Et elles pouffèrent comme des folles. La tante Agathe prit un air rêveur :
- Moi, j’aimais bien quand l’Enregistrement était au Tribunal, j’vous voyais passer, on discutait un peu… Ça faisait une distraction. Vous aviez tel’ment l’air d’être heureuses toutes les trois. Maintenant qu’vous êtes aux Cités allemandes…
- J’me souviens d’une fois. Il flottait comme vache qui pisse. Vous étiez serrées sous un tout petit parapluie. Vous étiez trempées et n’arrêtiez pas de rire (ses petits yeux bruns s’animèrent d’une lueur maligne) Nom de Dieu l’Oda ! T’as des yeux à faire sauter les boutons d’brayâtes.
Le père Galate pouffa, notre papa fit semblant d’être outré :
- Bâ, alôre, père Galate, tu reluques les jeunes femmes !
- Nème Igor, c’est pas pasqu’on est vieux qu’on regarde pas la jeunesse.
- Dis pas ça Galate, la Mélie me collerait un coup de bâton si elle t’entendait.
Et tout le monde s’esclaffa.

 

- Le Galate, c’est un vaurien ! (la tante secoua la tête pour donner plus de solennité à son propos).
- Comment ça, Demoiselle Agathe ? (le père Galate trifouillait la fermeture éclair de sa cotte).

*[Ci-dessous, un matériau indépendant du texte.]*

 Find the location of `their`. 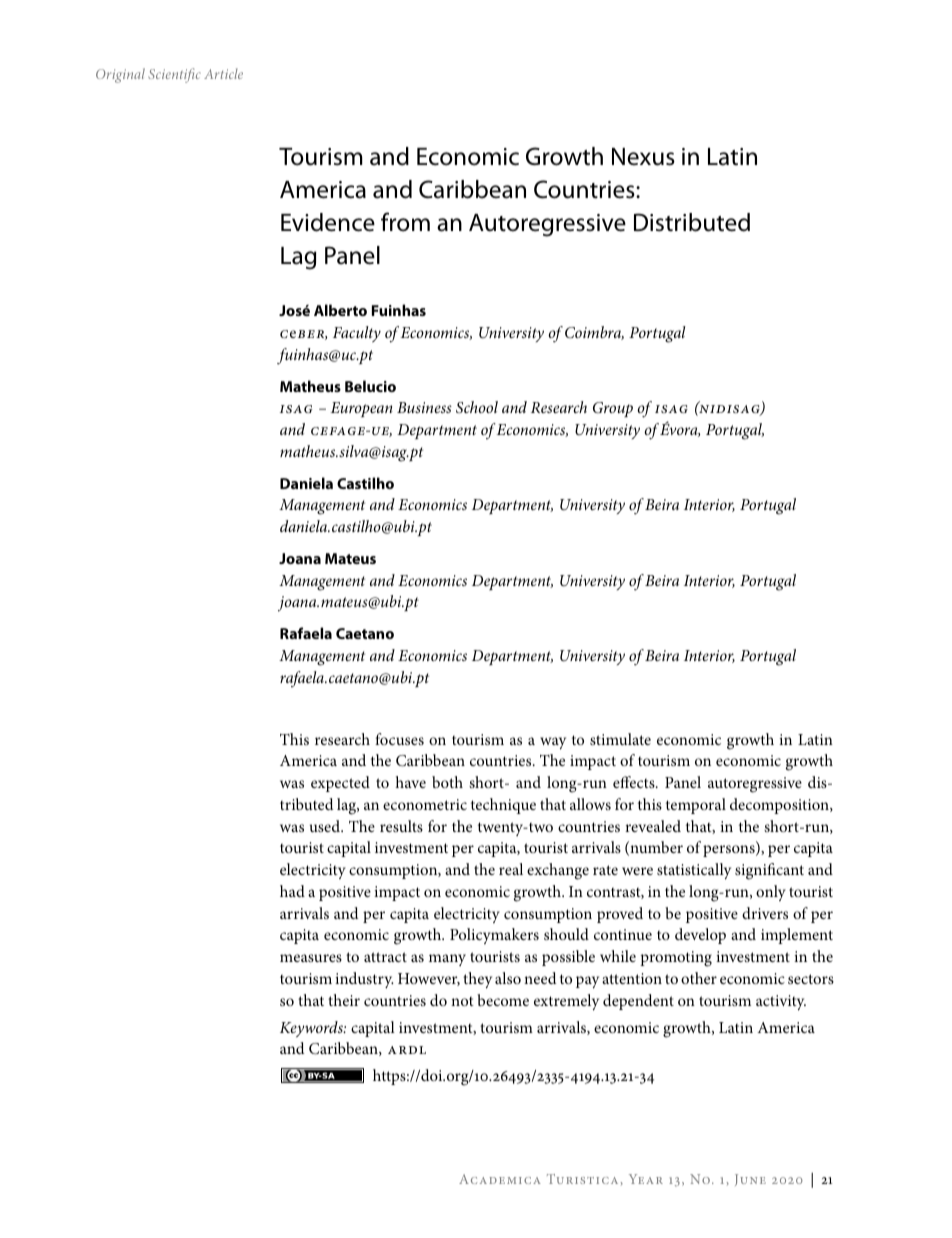

their is located at coordinates (344, 1000).
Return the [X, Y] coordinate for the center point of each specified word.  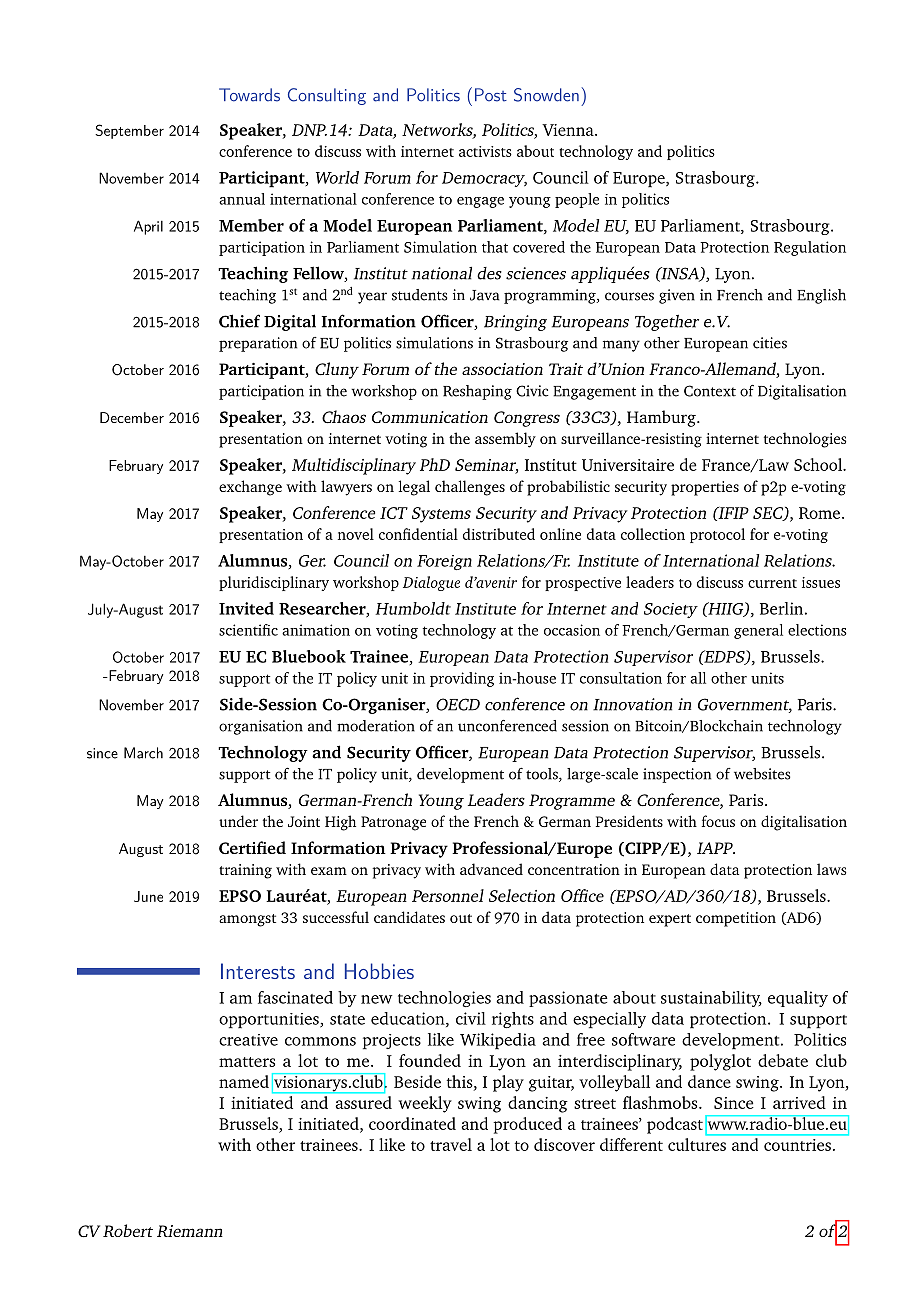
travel [451, 1144]
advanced [491, 869]
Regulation [810, 248]
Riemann [190, 1231]
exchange [250, 488]
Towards [249, 95]
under [238, 821]
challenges [470, 488]
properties [705, 488]
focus [718, 821]
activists [485, 151]
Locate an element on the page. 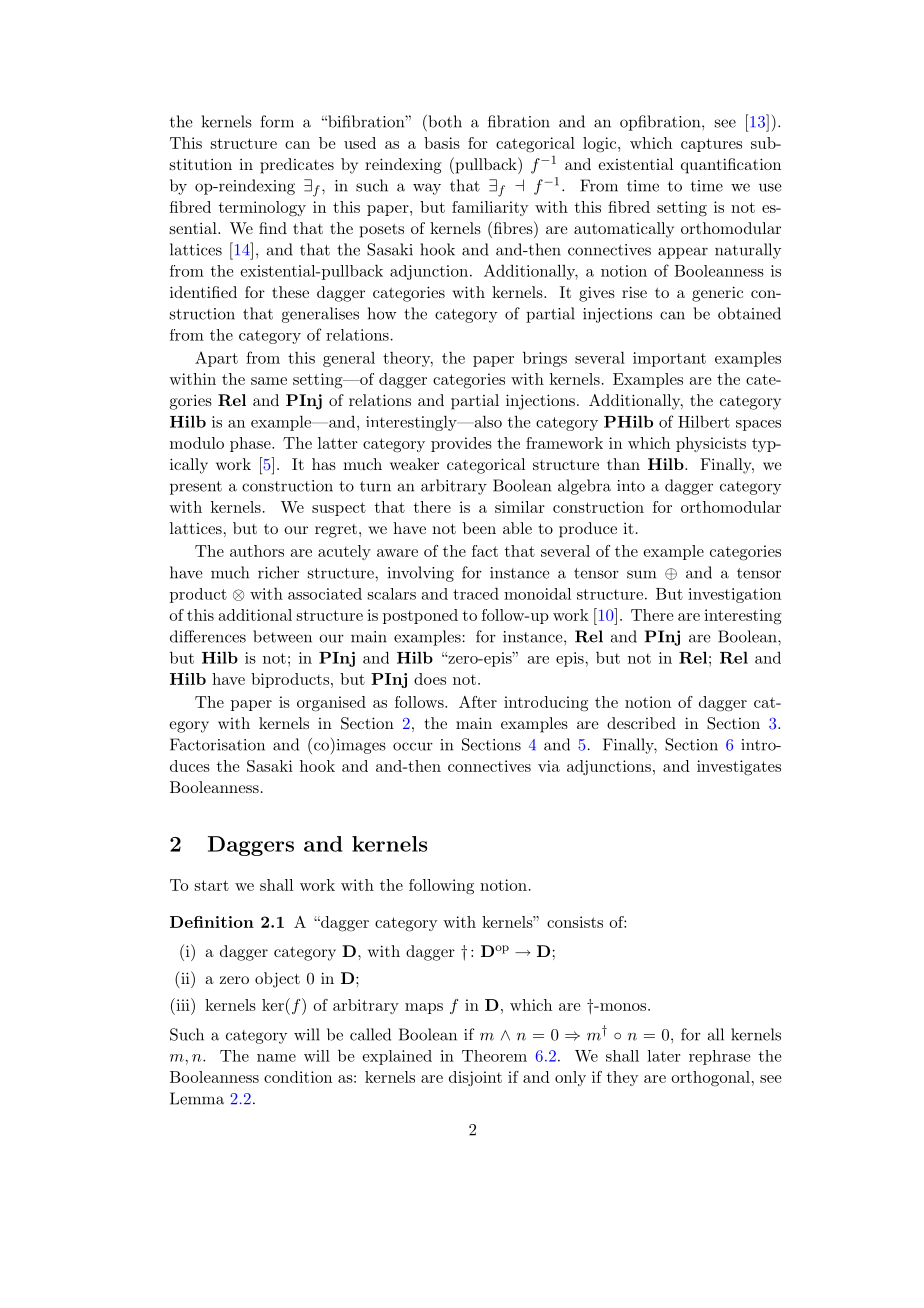 The image size is (924, 1308). basis is located at coordinates (442, 143).
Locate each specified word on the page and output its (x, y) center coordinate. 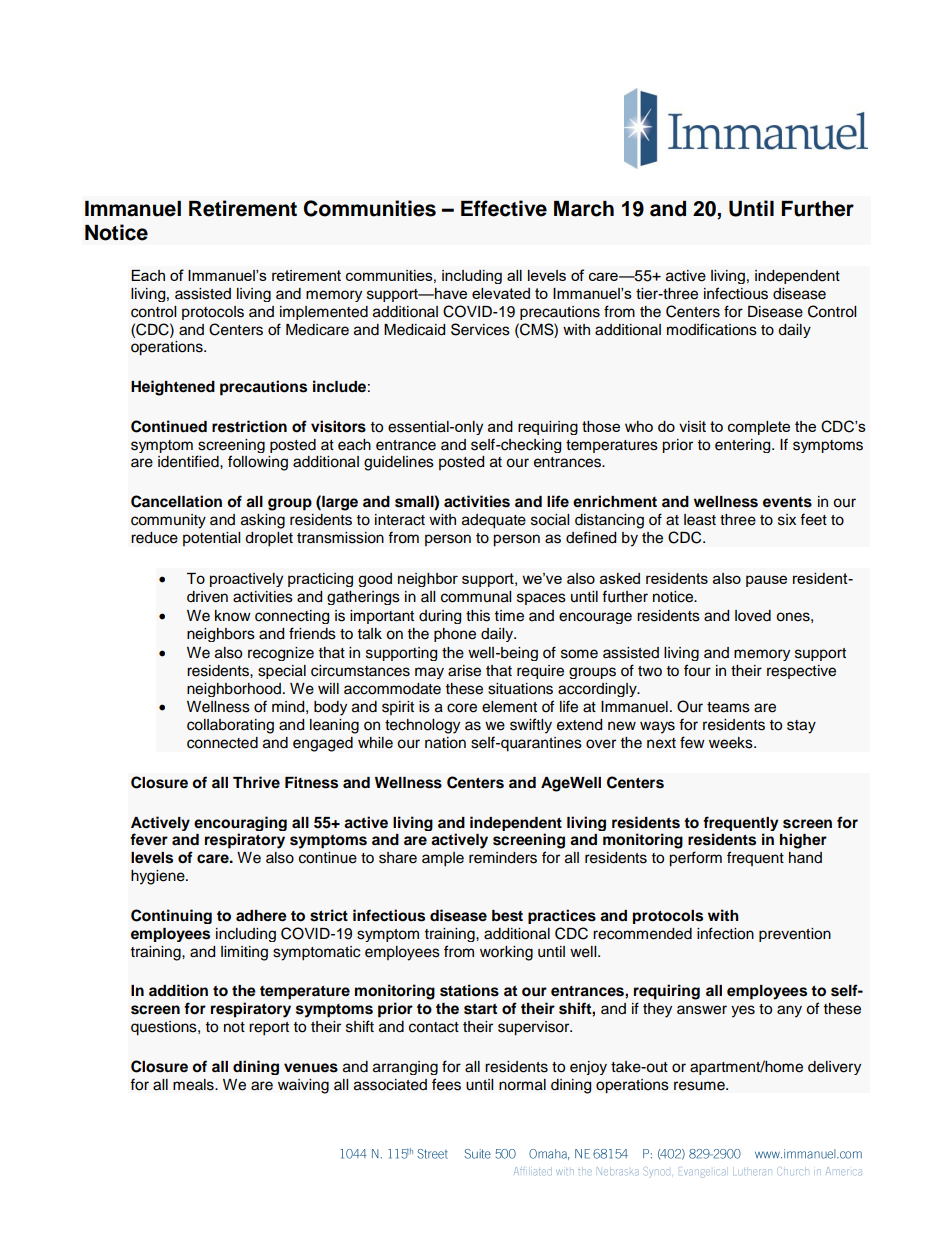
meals (194, 1085)
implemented (324, 313)
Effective (504, 208)
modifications (712, 329)
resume (700, 1086)
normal (522, 1085)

- Et le Sous-préfet, l’avez oublié ?
Il souleva sa casquette, poussa un « Oooh… ». Cette histoire remontait bien avant la guerre, notre maman et la Mimie étaient bien gamines. Le Sous-préfet de l’époque lui avait commandé un lit, « un bien beau lit » accentua le père Galate. De Metz, il avait fait venir sommier et matelas. « Est-il douillet et confortable ? » que lui demanda la femme du Sous-préfet :
- J’lui réponds comme ça : Si on l’essaie pas, on saura jamais (Notre papa riait tant qu’il pouvait) T’aurais pas fait ça, Milou ? (Notre papa répondit par un « oui » noyé par le fou rire. A cette époque, le père Galate avait dans la trentaine et la femme du Sous-préfet dans la cinquantaine) C’était une belle femme pour son âge. V’là qu’elle se déshabille, j’en fais autant…
- Et crac ! Tu t’es fait la Sous-préfète (rigola notre papa).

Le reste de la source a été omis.